Ви почти готовится огрызнуться, как и на остальных продавцов, пытающихся впарить ей разнообразный товар, но что-то ее удерживает. Возможно, сдвоенное любопытство, потому что их с Джонни всегда тянет на всякие загадки. Она склоняется ближе, оптика автоматически подкручивается в ночное зрение. И Ви видит… цветы. «Ненастоящие, наверное», — думает она, но тут чует что-то… тонкое. Запах.
— Они настоящие, — потрясенно шепчет Джонни, появляясь рядом. — Да это целое состояние. Что она тут делает?
Ошарашенная Ви повторяет за ним, как верная марионетка. Женщина таинственно улыбается, качает головой, и какие-то серебряные украшения пронзительно позвякивают. Грустно улыбается:
— Ты права, милая, многие богатые люди отдали бы многое, чтобы заполучить эти цветы. Но все люди тут проходят мимо. Слишком дорого. Слишком мимолетно. Цветы для них ничего не стоят.
— Такие люди и уничтожили мир, — отзывается Джонни, закуривая.
Ви все молчит, смотрит. Она не видела цветы очень долго, если не считать недавний парад в память о погибших в теракте, где сверху падали голографические лепестки сакуры. До этого она никогда не думала, что стало с настоящими сакурами в Японии, но теперь ей хочется написать с этим глупым вопросом Горо или просто порыскать в Сети. Что-то подсказывает Ви, что ее ждет пиздец какое разочарование.
Она наклоняется над цветами. Их не так много, как ей поначалу с непривычки показалось. В фильмах Ви видела цветочные лавки, забитые букетами. В одну такую можно было впихнуть все цветы нынешней Америки. Ее внимание привлекают странные белые цветочки, напоминающие колокола.
— Ландыши, — узнает Джонни, ее личная энциклопедия. — Они и в прошлом были пиздец редкими, а уж сейчас…
Ви не задает вопросов. Она не знает, каким образом весь этот товар попадает на рынок в Найт-Сити. Возможно, цветы должны были украшать стол каких-нибудь корпоратских уебков на званом ужине, но что-то пошло не так, поставка затерялась.
— Я беру, — вдруг говорит Ви, поражаясь своей уверенности. Ее снова подташнивает, но она упрямо сцепляет зубы, стоит прямо, глядит смело — чтобы никто тут не сомневался, что она собирается совершить глупость.

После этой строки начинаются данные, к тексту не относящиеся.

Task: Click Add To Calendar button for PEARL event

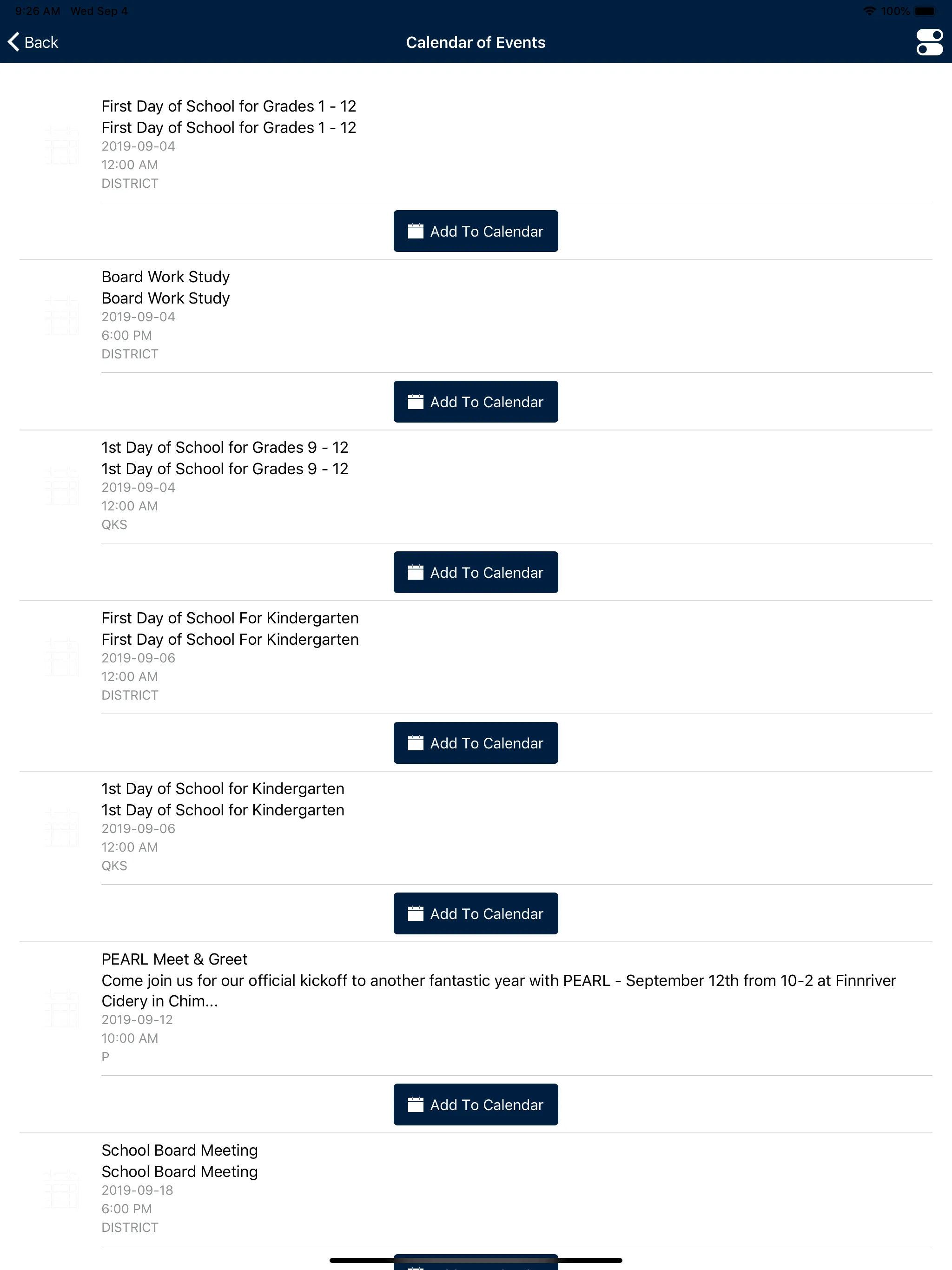Action: tap(476, 1104)
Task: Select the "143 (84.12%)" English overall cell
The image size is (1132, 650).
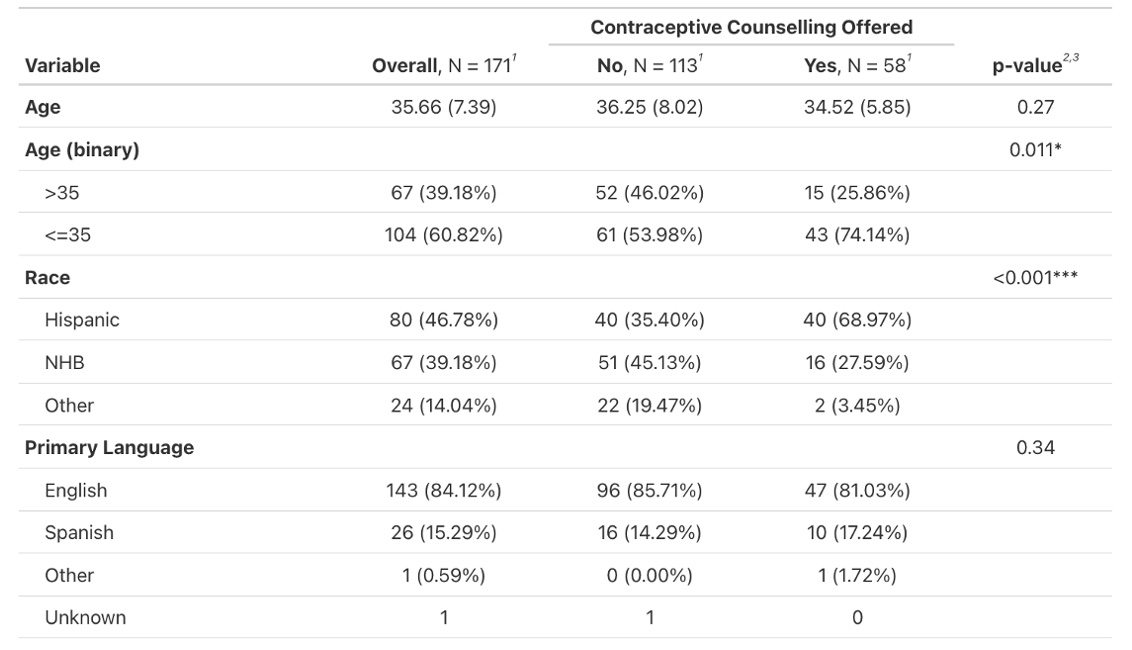Action: point(443,491)
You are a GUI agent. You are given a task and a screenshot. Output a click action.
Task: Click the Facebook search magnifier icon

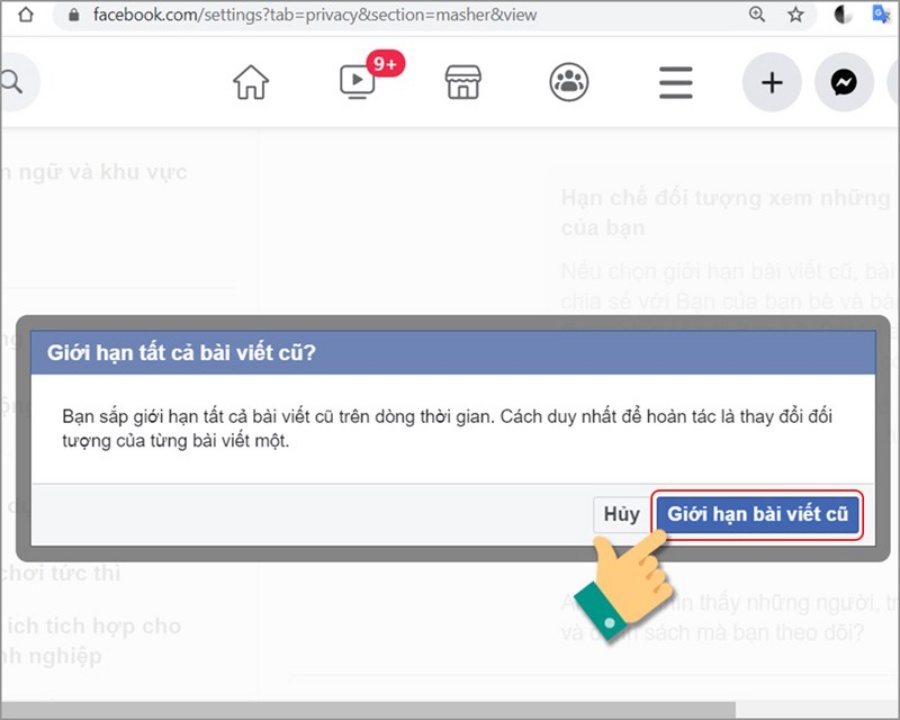pyautogui.click(x=12, y=82)
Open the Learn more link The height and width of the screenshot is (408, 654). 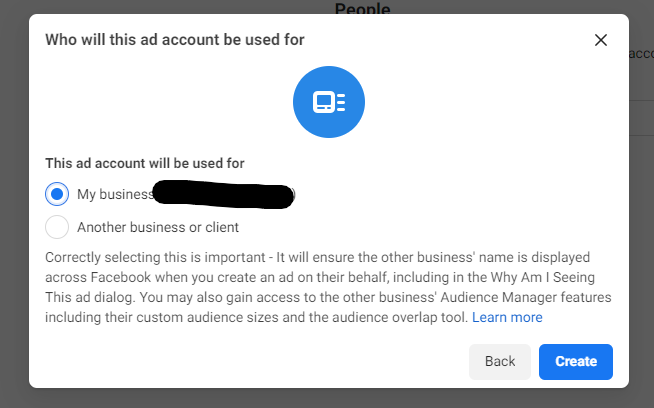pos(507,317)
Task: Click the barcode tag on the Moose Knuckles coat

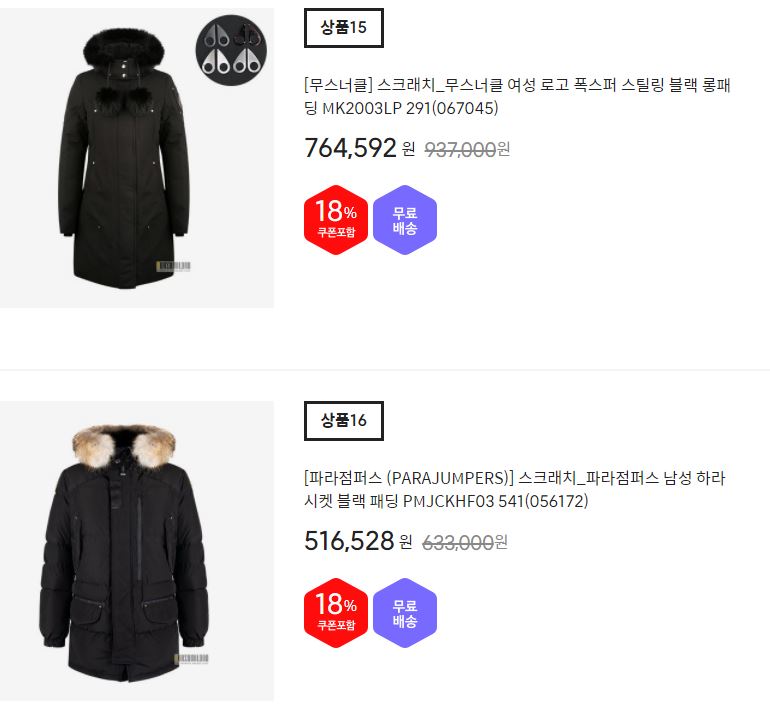Action: click(173, 266)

Женщина радостно курлычет что-то, радостно передает ей несколько стебельков этих самых ландышей, и Ви снова улавливает этот удивительный аромат. Цветы настоящие. Теперь, когда они у нее в руках, она в этом не сомневается, хотя быстро проверяет сканерами: на рынке наебать — святое дело. Но все это правда. Живые цветы — специально для нее.

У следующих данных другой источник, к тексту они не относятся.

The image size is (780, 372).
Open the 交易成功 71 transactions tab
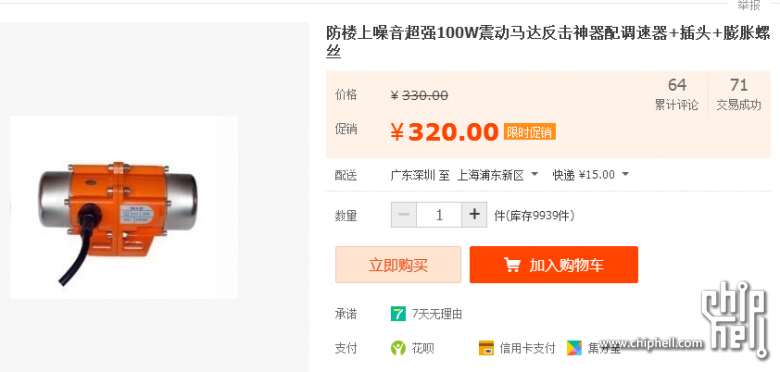coord(739,93)
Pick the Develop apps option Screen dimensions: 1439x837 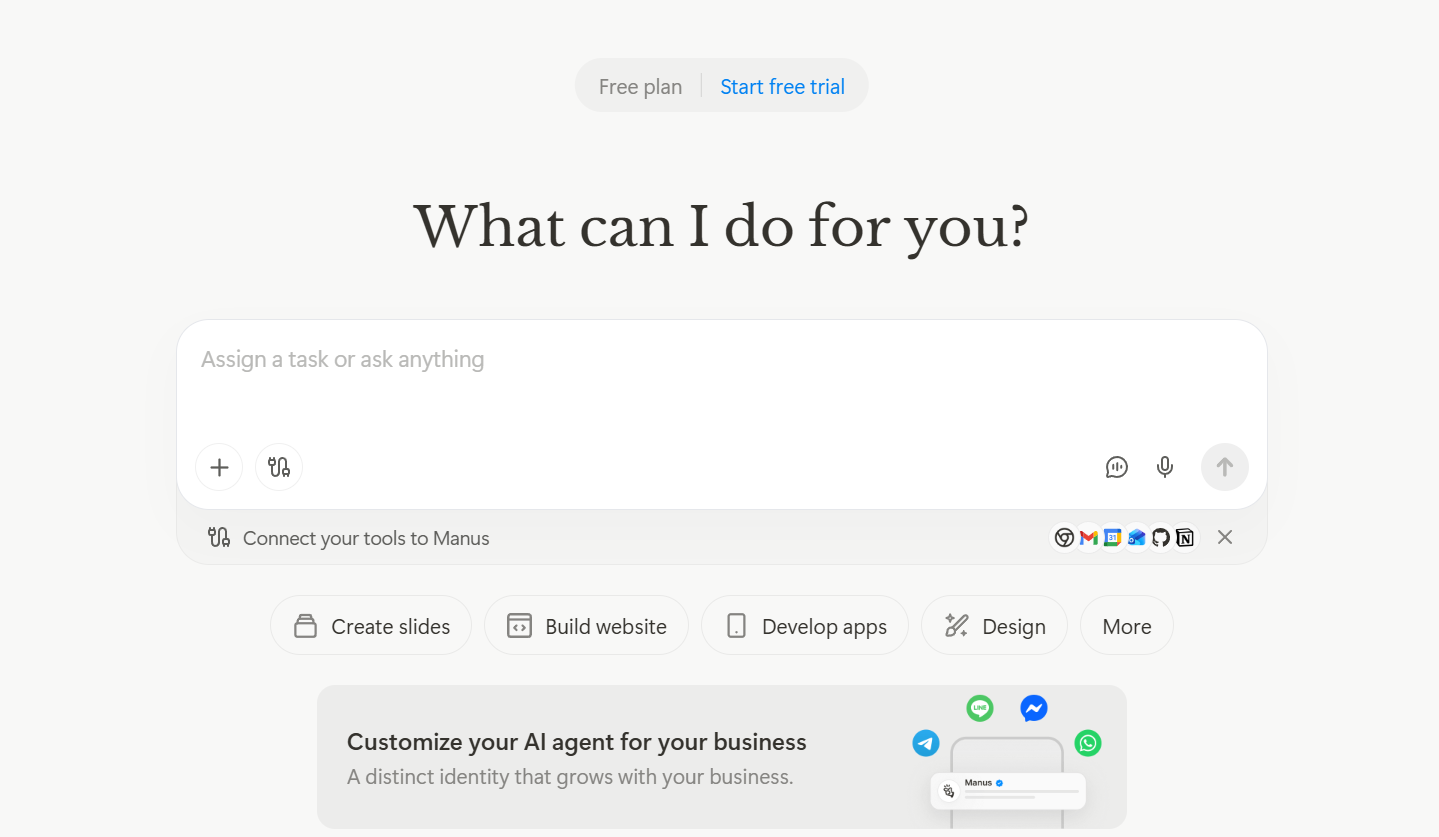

«Они простоят всего ничего, а ты потратила столько эдди, что могла бы жить на них неделю», — стучит последняя разумная мысль, но Ви сурово обрывает эти размышления. Эти цветы умирают, как и она сама. Ей тоже осталось совсем немного, но она упрямо цепляется за жизнь.
— Можно засушить, — предлагает Джонни. — Я в детстве в книгах сушил, — неожиданно добавляет.